Comparando-se com idade, obteve-se uma (0,49%) recidiva no grupo com menos de
60 anos e duas (4,25%) recidivas no com mais de 60 anos.
Com relação ao lado da hérnia, cor e sexo dos pacientes não houve relevância
quanto à recidiva.
DISCUSSÃO
As próteses na correção das hérnias vêm sendo utilizadas durante todo o século
XX e são indicações para o uso das mesmas: tamanho, recidivas e localização da
hérnia – principalmente as hérnias da linha mediana do abdome. Há autores que
condicionam a operação da hérnia inguinal ao uso da tela de polipropileno.6,7
As próteses começaram a ser utilizadas quando MacArthur em 1901, Kirschner em
1905 e McKenzie em 1910 utilizaram fáscia muscular – principalmente a fáscia
lata.87 Lowe em 1913 e Cannaday em 1942 utilizaram o enxerto de pele total
demonstrando que a pele se transformava em tecido aponeurótico.88 Inicialmente
em 1940, as próteses de metal como o tântalo, a prata e o aço inoxidável foram
utilizados para cranioplastias e somente em 1948 por Kootz, Lam, Throckmorton e
Douglas para tratamento de Hérnias. Posteriormente, foram utilizados materiais
plásticos como o Polipropileno, o Dacron e outros.8-10
A necessidade de diminuir a dor e a recidiva no pós-operatório fez com que
surgisse em 1984 o projeto hernioplastia sem tensão no Lichtenstein Hernia
Institute. Foi desenvolvida uma técnica com o uso de uma prótese de
polipropileno reforçando a parede posterior e estreitando o anel interno.
Gilbert (1992) seguindo a mesma linha de pesquisa incluiu nessa técnica a
colocação de um plugde polipropileno no orifício interno para impedir que o
conteúdo intra-abdominal se exteriorizasse. Robbins e Rutkow (1993) mantiveram,
o plugde polipropileno, mas utilizaram tanto em hérnias diretas como indiretas,
suturando-o na parede.11
É comum a presença de rejeição do material utilizado, infecção e supuração
levando a recidiva da hérnia pela perda da cirurgia.12-14
O saco herniário vem sendo estudado por Lázaro da Silva e Barbosa para se
demonstrar a constituição e resistência desse tecido. Laizo (2009) demosntrou a
presença de musculatura lisa na constituição do tecido peritoneal que constitui
o saco herniário e em 2013 utilizou o saco herniário para reforço da parede
inguinal em um estudo prospectivo por 10 anos com um índice de recidiva de
1,81% de todos os casos, com a técnica descrita neste esstudo.2
Comparado com outros estudos, Coutinho (2008) em análise retrospectiva obteve 6
(2,2%) recidivas em 266 cirugias de hérnia inguinal.11 Manterolla (2013) em um
estudo com três revisões sistemáticas (RS) e 14 ensaios clínicos (EC) mostrou
que a recidiva foi maior nas três RS nos pacientes operados sem prótese e em
cinco EC a recorrência foi menor em pacientes operados sem prótese. Em três EC
a diferença não foi significativa7. Shyan (2023) em um estudo cm 50 pacientes
do sexo masculino com mais de 50 anos de idade, utilizando a técnica de
Liechtenstein sem tensão, obteve uma (0,5%) recidiva15. Laizo et al (2013)

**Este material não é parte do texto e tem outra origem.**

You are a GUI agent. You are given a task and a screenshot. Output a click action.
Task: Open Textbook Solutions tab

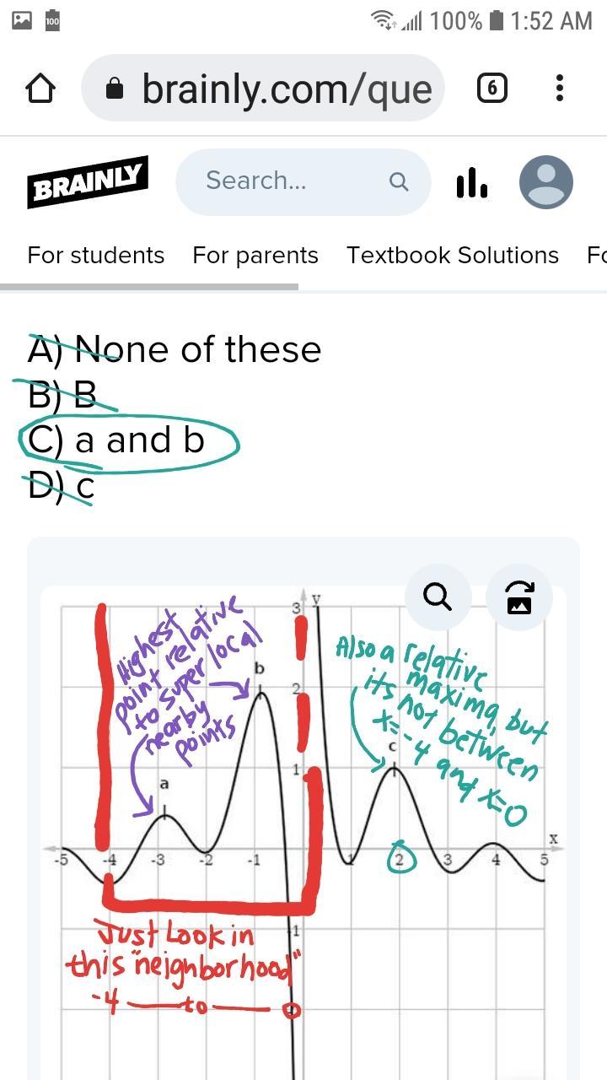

utilizou o saco herniário em 214 cirurgias de 200 pacientes e obteve 4 (1,86%)
recidivas2. Naveen (2014) realizou um estudo com 70 pacientes, 35 operados com
a técnica de Liechtenstein sem tensão e 35 operados com reparo anatômico e
obteve 2 (5,7%) recidivas no segundo grupo.1
A comparação de técnicas operatórias e o número de recidivas comparado à
técnica do uso do saco herniário mostra que o tecido peritoneal pode ser
utilizado na operação da hérnia inguinal com resultados dentro do observado na
literatura mundial e tem como vantagens o fato de ser um tecido autógeno, não
aumentar o custo do procedimento para o paciente que nem sempre pode pagar pela
prótese e não causar rejeição, seroma, extrusão ou outras complicações
inerentes à tela artificial.1,2,7,11
CONCLUSÃO
A técnica operatória do uso do saco herniário conforme proposto neste trabalho
é uma técnica de fácil realização, com baixo índice de recidivas e complicações
e, portanto, pode ser utilizada na correção das hérnias inguinais.